Странное открытие! Я вернулся назад и попытался читать и другие картины. Они читались.

Это был первый шаг к пониманию русского и, может быть, советского.

Стоп. Хватит об этом. С тех пор прошли десятилетия, и нечего воскрешать в памяти переживания и суждения в общем поверхностного молодого человека, раненного, замкнувшегося в своем микрокосме. Все это мелочно.

Лучше постараемся уточнить основные особенности советских людей. Так, как они мне представляются сейчас, после сорокалетнего пребывания на Родине.

Человеку, выросшему на Западе, в общем нетрудно привыкнуть к жизни в нашей стране. Значительно труднее для него понять внутренний мир советских людей и породниться с ними.

Постараюсь объяснить.

Как мне кажется, основное, фундаментальное отличие советских людей в том, что этическое начало определяет их духовный мир и накладывает отпечаток на всю их жизнь. Полуосознанный критерий — «хорошо или плохо» — является для них мерилом всего.

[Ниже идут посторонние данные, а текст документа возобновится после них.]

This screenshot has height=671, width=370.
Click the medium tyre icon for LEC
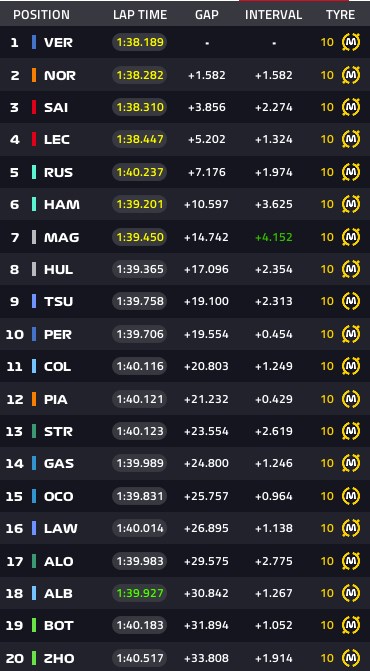pos(351,140)
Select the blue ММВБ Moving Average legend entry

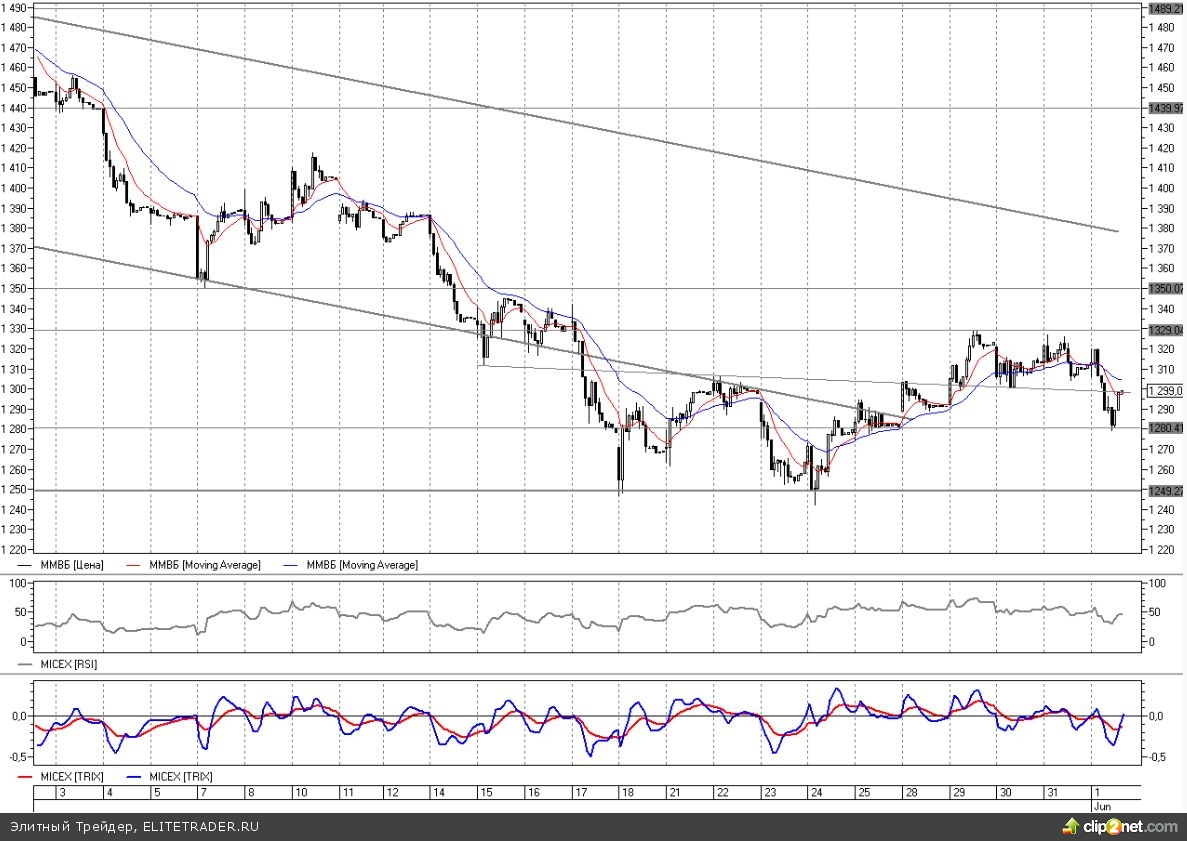coord(362,565)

Даже отношений между мужчиной и женщиной, даже ценности искусства, даже такого естественного явления, как смех.

Именно смех соотечественников послужил для меня толчком к анализу их психологии. В первое время в кино и театре смех публики заставал меня врасплох. Потом я понял, что смех советского зрителя в основном этический, как у детей, и выражает не столько наслаждение остроумием, сколько моральное облегчение: злодей наказан, справедливость торжествует. Даже самое тонкое остроумие не вызывает смеха, если направлено против того, что дорого зрителю и рассматривается им как «хорошо».

То же в отношениях к женщине. Высказать женщине неожиданно проснувшееся к ней влечение, предоставив ей право решения, вовсе не достоинство воспитанного, искреннего мужчины, а скорее предосудительный поступок. Немедленно прикройте свое влечение этическим покрывалом: пусть или вырастает в любовь, или задыхается.

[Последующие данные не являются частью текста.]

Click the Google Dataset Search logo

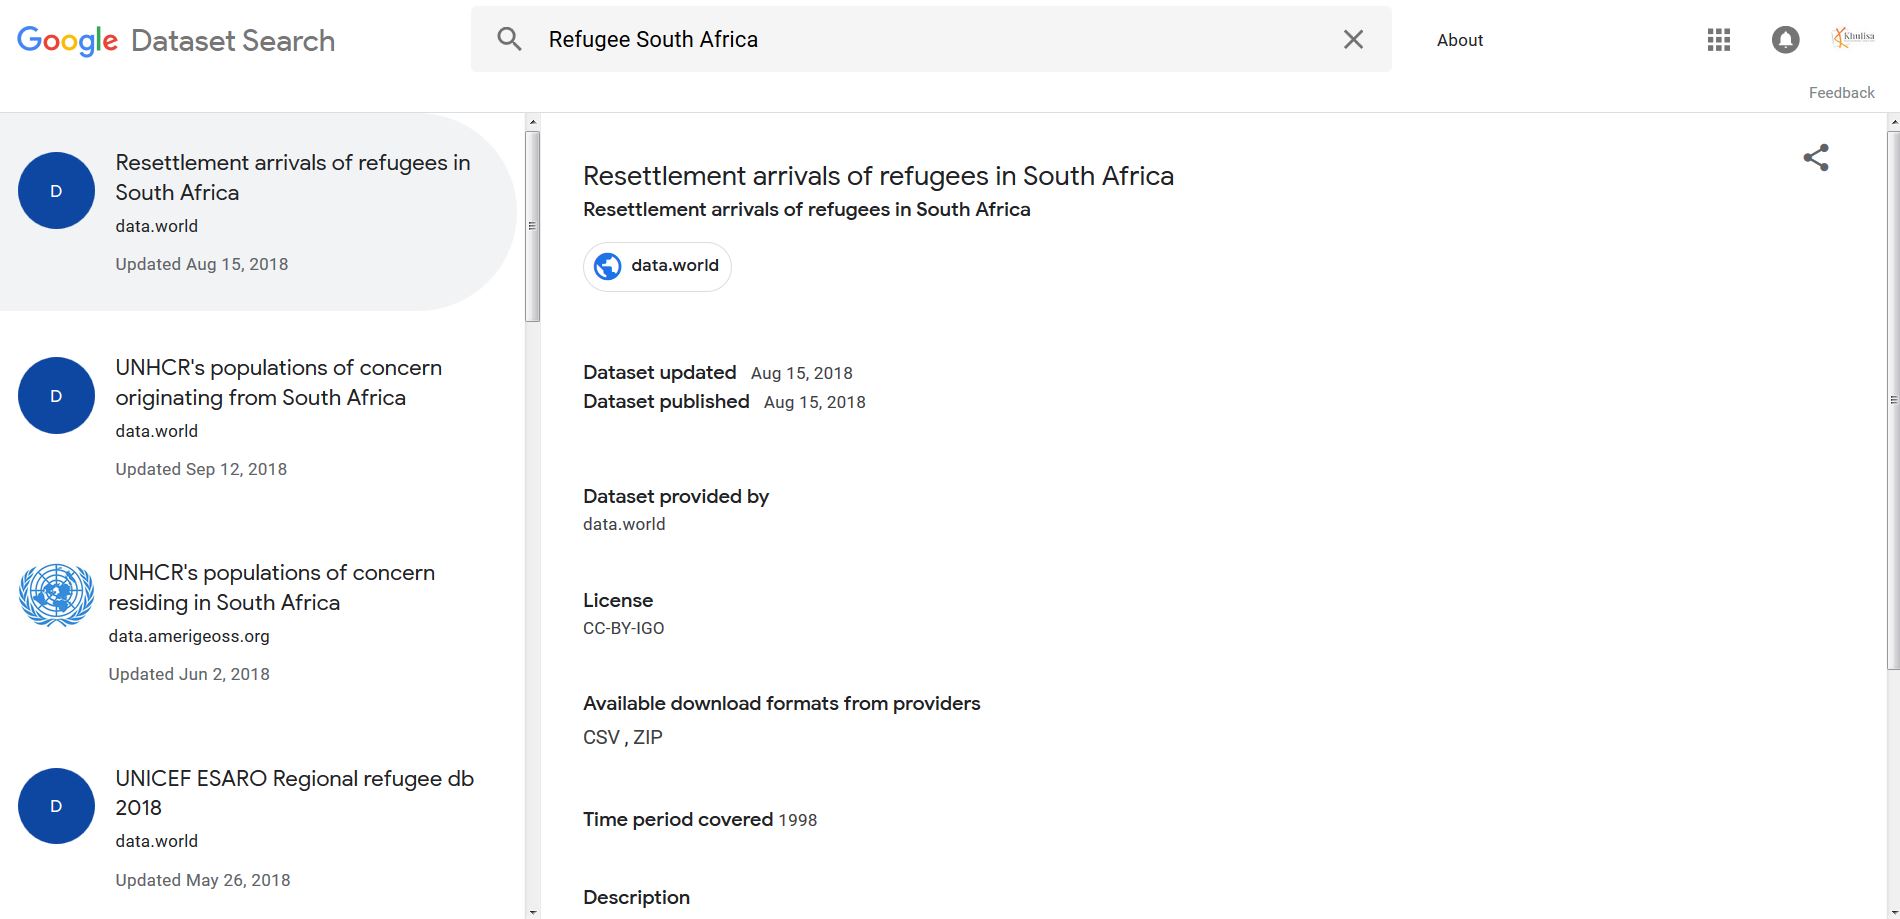(176, 40)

Этика и любовь шагают под руку в нашей стране, и часто этика ведет любовь за руку. Увлечение — предосудительно, влюбленность — ненадежна, любовь, облеченная в этический наряд, — фундамент жизни.

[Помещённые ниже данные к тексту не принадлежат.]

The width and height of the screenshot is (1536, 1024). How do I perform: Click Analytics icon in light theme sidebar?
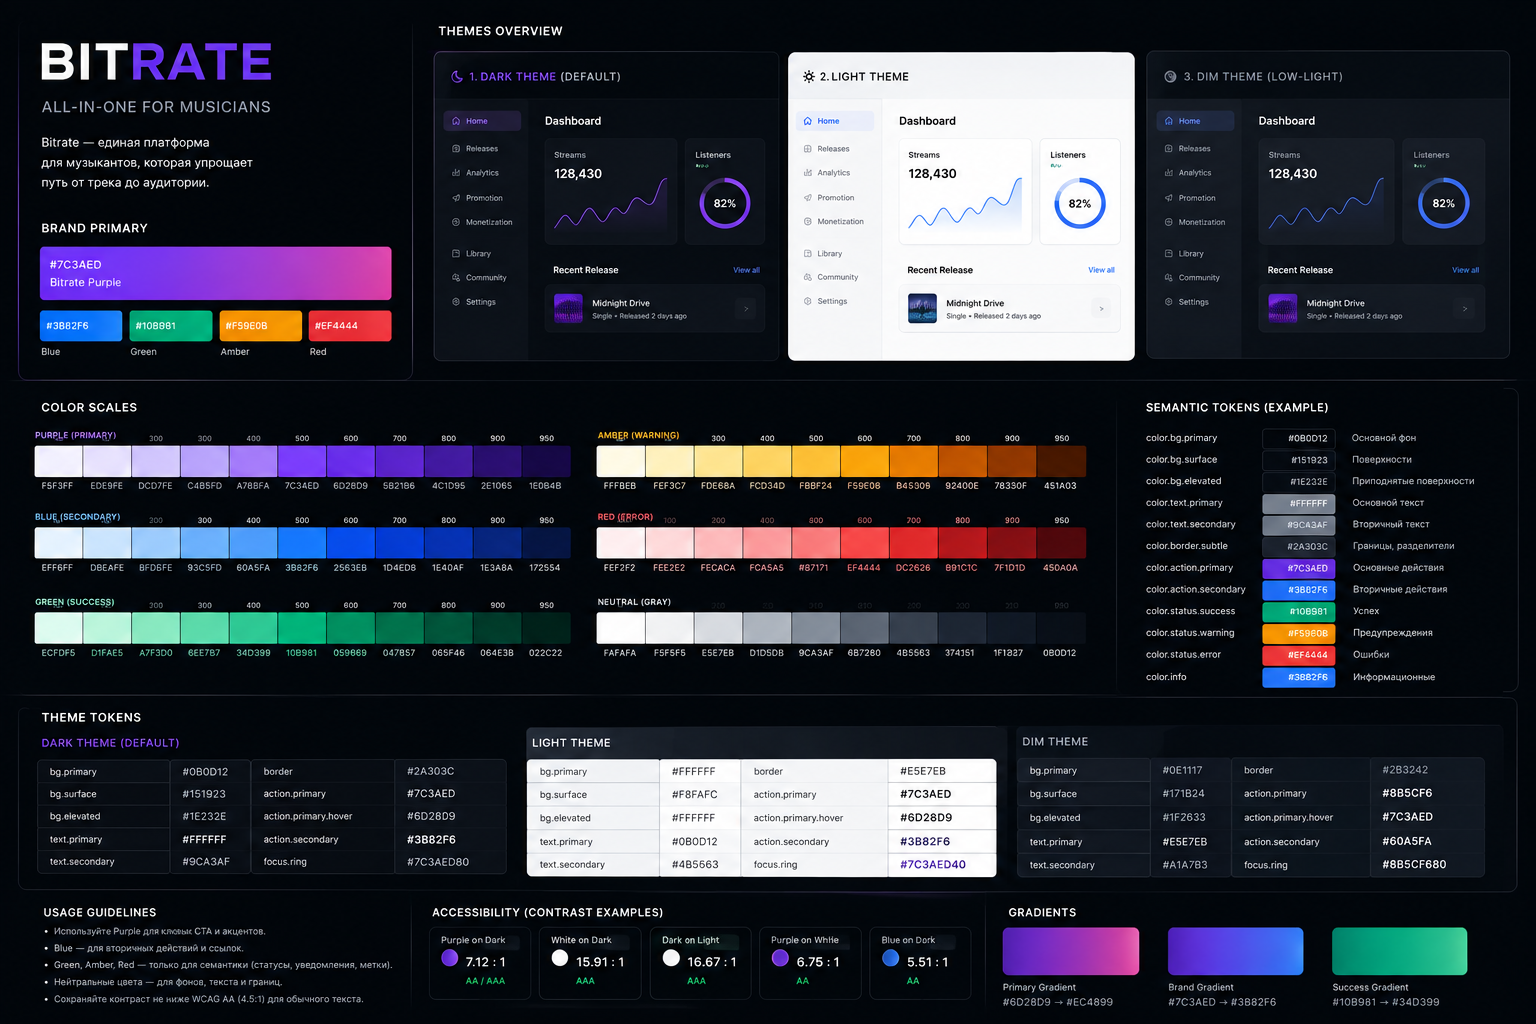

То же в искусстве. Только пройдя через этический фильтр, что часто происходит неосознанно, эстетический порыв приобретает свою настоящую ценность. Любое творение искусства в нашей стране всегда должно ответить на вопрос: кому и для чего оно нужно? Как будто творят не из внутренней потребности, а для того, чтобы удовлетворить потребности других!

Пожалуйста, будьте добры, не думайте, что я иронизирую. Не прикидывайте в уме «хорошо» или «плохо» то, что я пишу. Я не оцениваю, я просто выявляю различия, мысленно переходя с точки зрения того, кем я был, к точке зрения того, кем я стал. Конечно, я немного утрирую, но только для того, чтобы подчеркнуть различия.

Подсознательная этическая шкала, по которой советские люди все оценивают, имеет две важные особенности, малопонятные для западного человека: с небольшими изменениями она воспринята всеми народами, народностями, подавляющим большинством семей и просто отдельных людей в нашей стране. Настолько освоена, что стала незаметной, как что-то само собой разумеющееся, вроде ушей или носа у человека. Лучшее доказательство вездесущности общей этической шкалы в нашей стране — демонстративное выпячивание шкалы теми немногими, у которых ее нет. Они не хотят отличаться от всех других. Вторая особенность этической шкалы наших людей в том, что она выходит за пределы личности и ее индивидуальных моральных ценностей.

Чтобы быть понятым, разрешите несколько слов об удивительном человеке, восьмидесятилетнем миссионере из Голландии, с которым я встретился в Ндоле, в глубине Африки. Подчинив свою жизнь личной этической шкале, он прожил шестьдесят лет среди местных жителей, стараясь передать им свое понимание добра и зла. Он честно завершал свой жизненный путь, казался счастливым, но, прощаясь со мной, сказал полные трагизма слова: «Я отдал бы остаток моей жизни за то, чтобы на один день стать чернокожим. Понять их, слиться с ними…» Его уважали, даже любили, но он был честным человеком и признал в конце жизни, что совершил свой подвиг ради самого себя. Он не смог слиться с теми, ради которых, как он думал, пожертвовал собой. Его этическая шкала не выходила за пределы его личности.

Так вот, для советских людей точка отсчета моральных координат не «я», а «мы». И это «мы» не ограничено национальными или другими рамками. Оно распространяется на все человечество.